- TASK DESCRIPTION
Scan the data below. Pull out each line where "accomplish" occurs.

- DATA SHOWN
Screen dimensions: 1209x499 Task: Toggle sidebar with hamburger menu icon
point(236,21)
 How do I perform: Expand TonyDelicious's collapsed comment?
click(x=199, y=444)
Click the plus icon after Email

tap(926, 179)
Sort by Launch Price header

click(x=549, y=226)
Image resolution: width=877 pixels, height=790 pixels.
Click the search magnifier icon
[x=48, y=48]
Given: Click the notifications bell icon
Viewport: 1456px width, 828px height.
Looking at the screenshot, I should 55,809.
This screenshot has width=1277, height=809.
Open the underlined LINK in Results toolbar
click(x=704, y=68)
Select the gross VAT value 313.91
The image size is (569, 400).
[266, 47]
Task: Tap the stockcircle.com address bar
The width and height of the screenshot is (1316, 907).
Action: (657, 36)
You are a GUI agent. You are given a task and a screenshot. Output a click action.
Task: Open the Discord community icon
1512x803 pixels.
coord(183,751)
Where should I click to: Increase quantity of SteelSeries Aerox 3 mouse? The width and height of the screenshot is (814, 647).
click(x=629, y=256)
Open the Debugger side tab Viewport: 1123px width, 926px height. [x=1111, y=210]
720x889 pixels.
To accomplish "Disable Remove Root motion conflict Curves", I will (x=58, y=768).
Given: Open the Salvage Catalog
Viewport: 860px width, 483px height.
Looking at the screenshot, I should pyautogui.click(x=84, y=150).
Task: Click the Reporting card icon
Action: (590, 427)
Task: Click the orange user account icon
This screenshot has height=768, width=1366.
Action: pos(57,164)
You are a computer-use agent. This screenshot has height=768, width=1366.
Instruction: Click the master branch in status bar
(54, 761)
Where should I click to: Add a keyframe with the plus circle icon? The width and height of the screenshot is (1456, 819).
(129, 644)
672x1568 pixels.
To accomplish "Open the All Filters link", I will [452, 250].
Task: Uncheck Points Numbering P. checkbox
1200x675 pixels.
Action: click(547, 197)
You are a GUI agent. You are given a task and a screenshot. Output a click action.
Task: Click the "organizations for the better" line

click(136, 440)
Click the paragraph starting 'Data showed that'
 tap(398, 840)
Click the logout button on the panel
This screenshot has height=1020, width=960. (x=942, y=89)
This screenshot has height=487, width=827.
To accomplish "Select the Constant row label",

- SOLUTION
To accomplish "Disable Remove Root motion conflict Curves", I will (x=58, y=768).
To accomplish "Open the All Filters link", I will [452, 250].
To accomplish "Select the Constant row label",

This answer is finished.